Wpisy z danymi
* * * * * * * * *

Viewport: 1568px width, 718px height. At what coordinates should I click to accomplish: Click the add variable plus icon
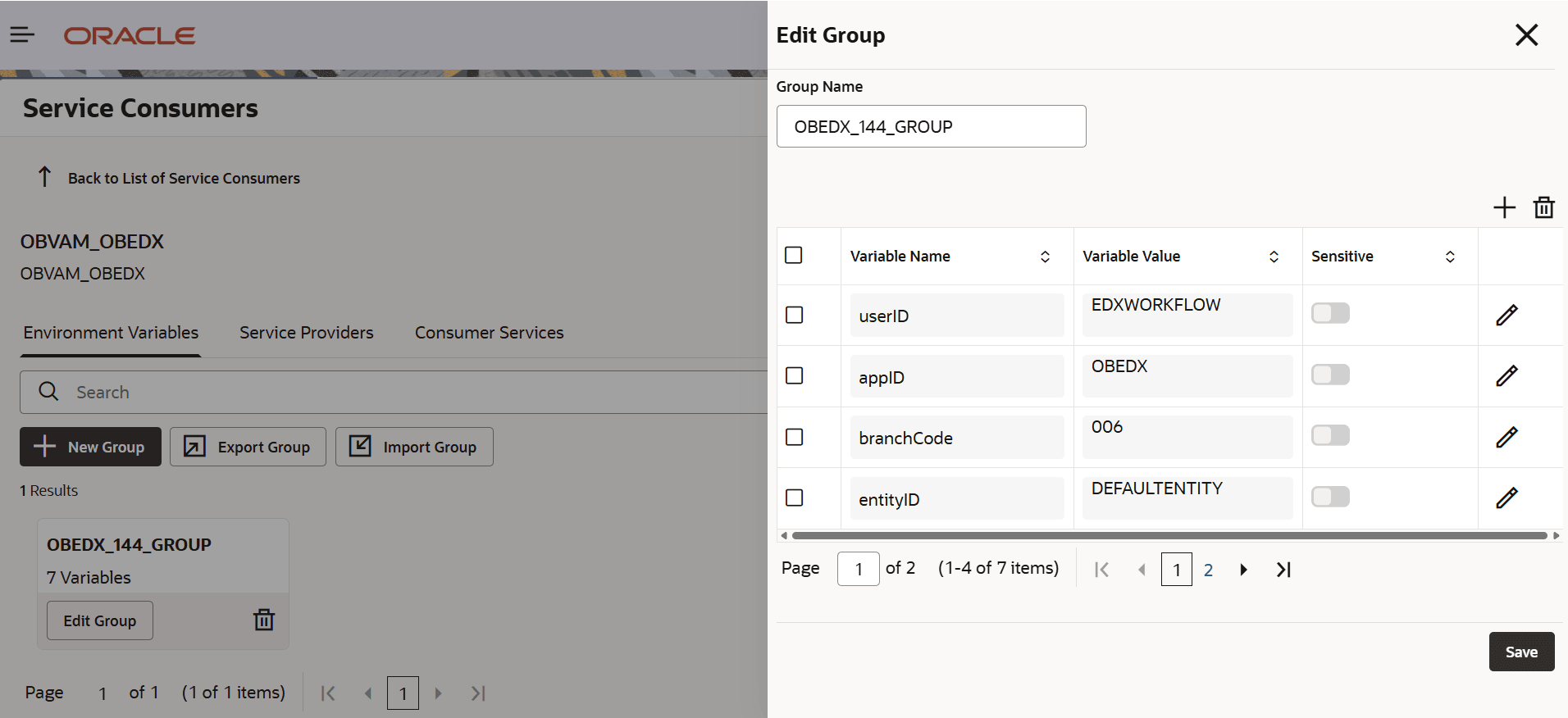coord(1504,207)
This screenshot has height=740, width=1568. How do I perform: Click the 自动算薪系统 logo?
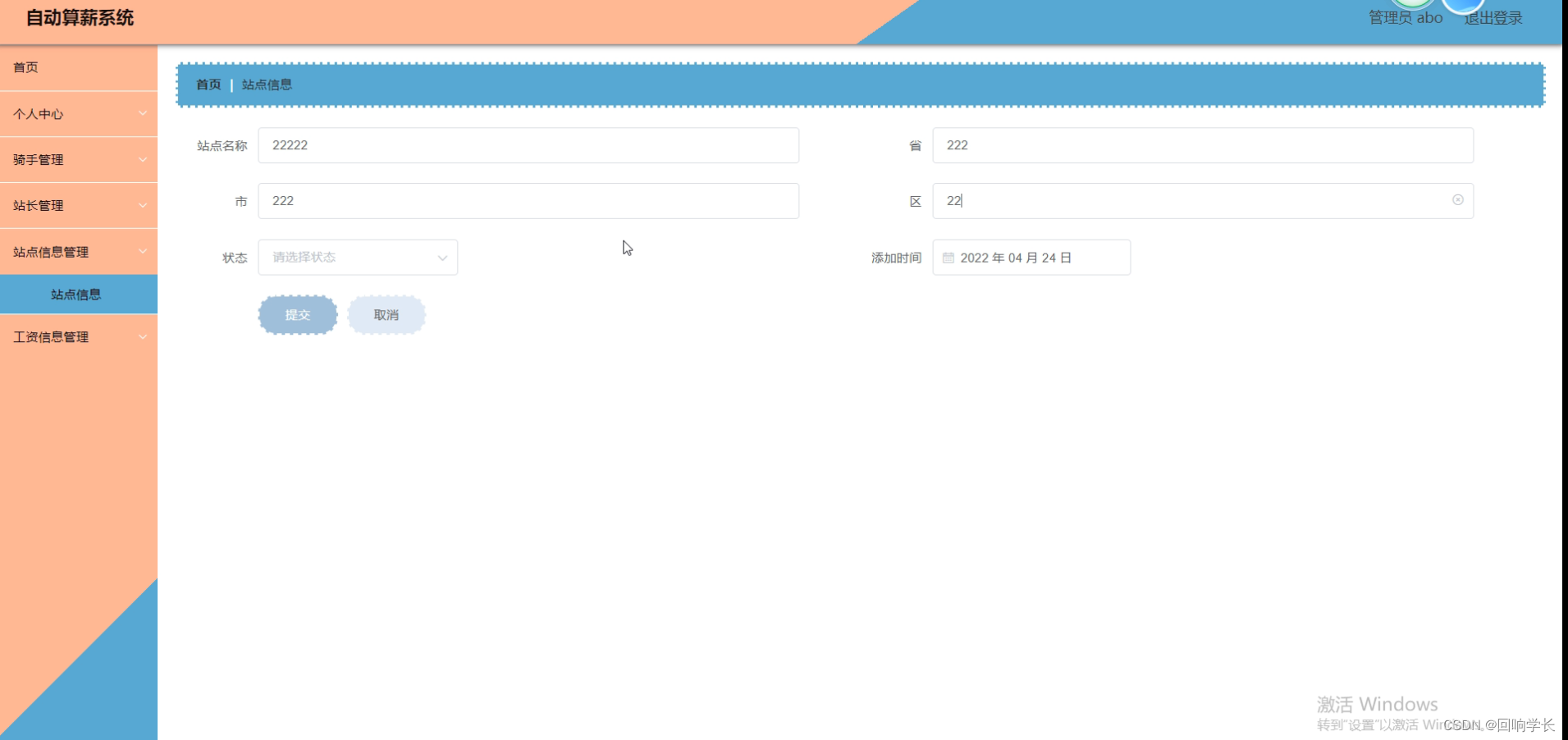point(79,16)
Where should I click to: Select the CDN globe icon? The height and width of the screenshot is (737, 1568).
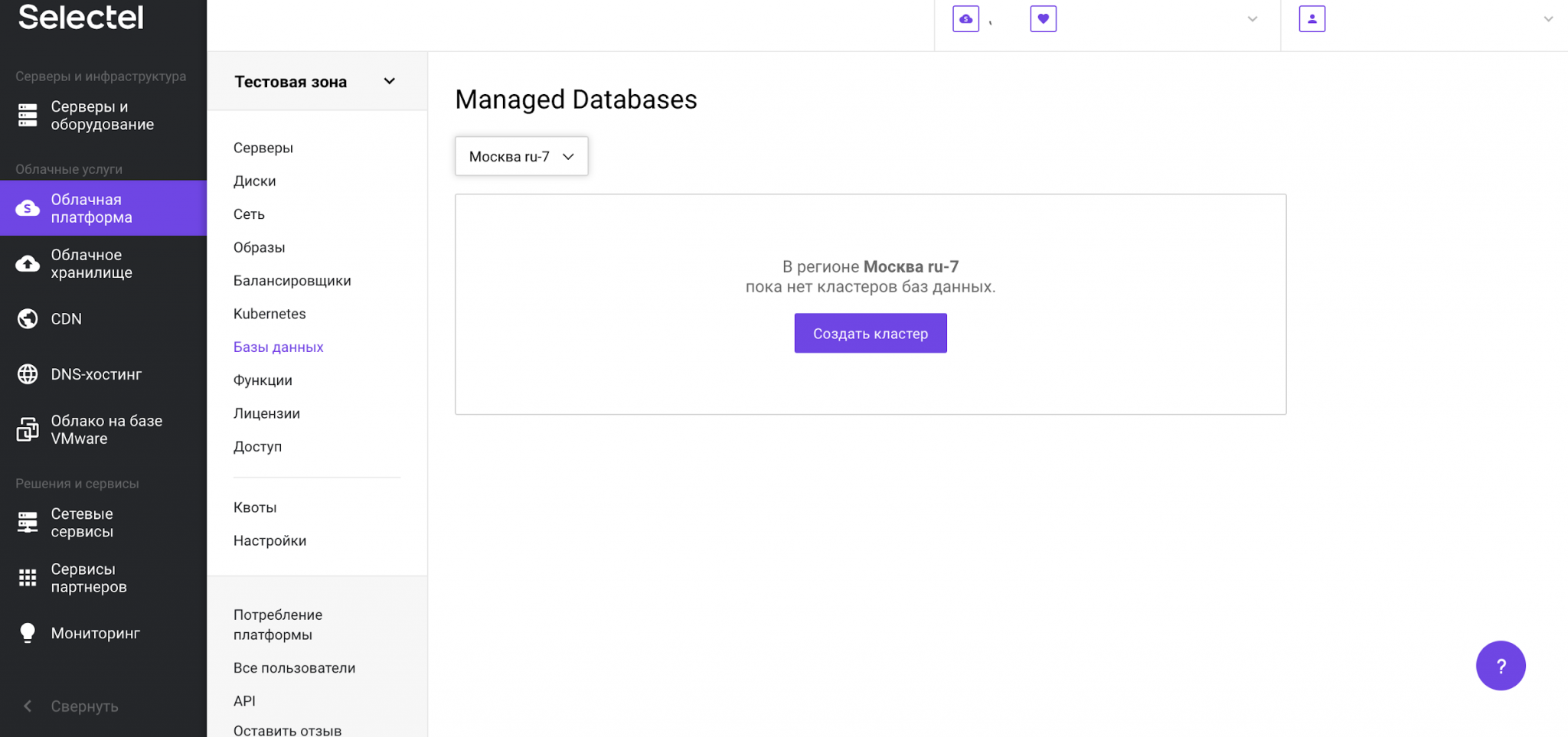(28, 319)
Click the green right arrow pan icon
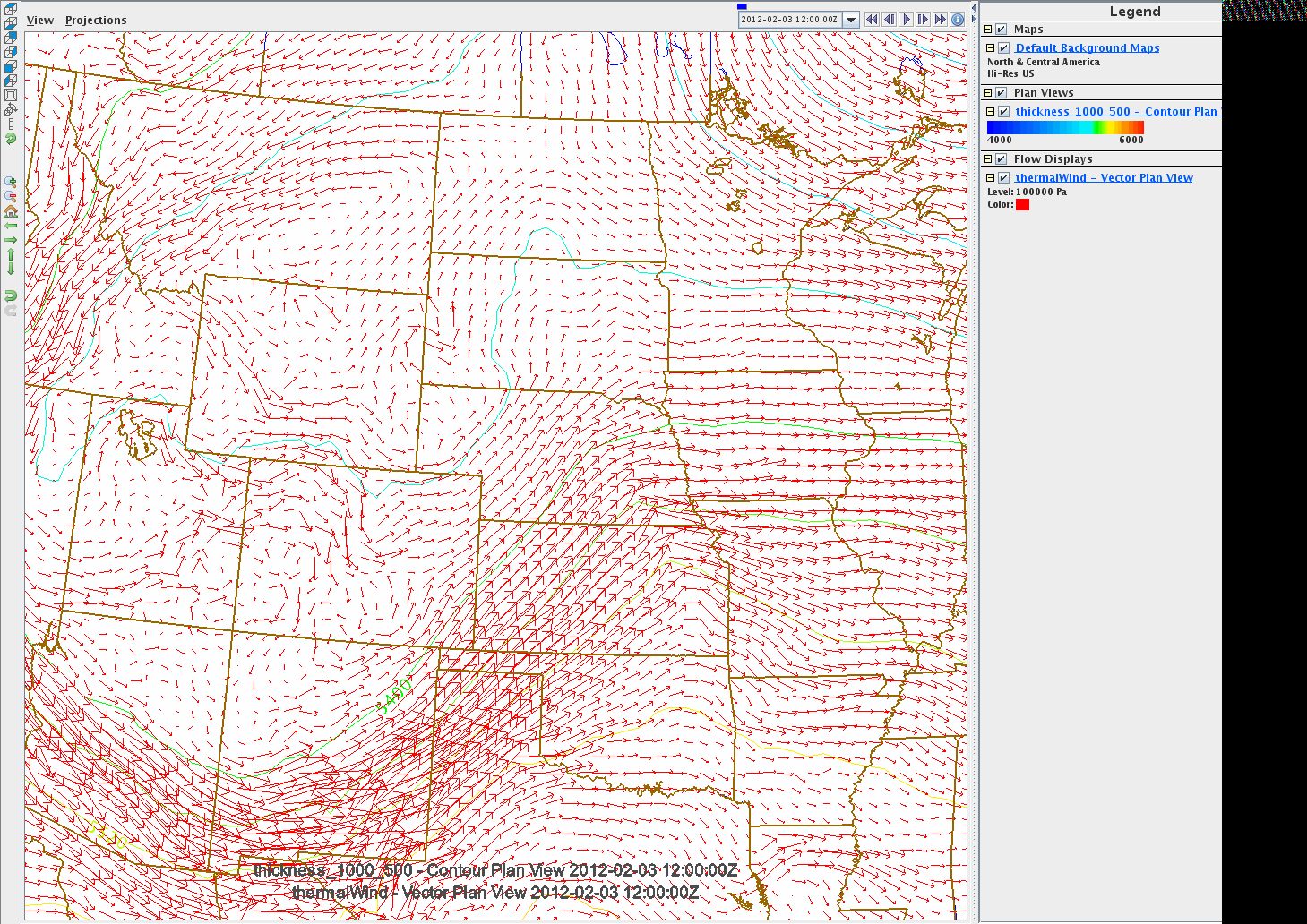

* * * * * * * * *

#### [POLECENIE ZADANIA]
Powiel dokładnie wszystkie pozycje powyżej, wiersz po wierszu. Pomiń przy tym obrazy.

#### [WYNIK ZADANIA]
Viewport: 1568px width, 718px height. At what coordinates should I click to accomplish: Click the add variable plus icon
coord(1504,207)
This screenshot has height=740, width=1568. How do I perform: Click the 自动算薪系统 logo?
point(79,16)
Where should I click to: Select the CDN globe icon? The height and width of the screenshot is (737, 1568).
(28, 319)
Click the green right arrow pan icon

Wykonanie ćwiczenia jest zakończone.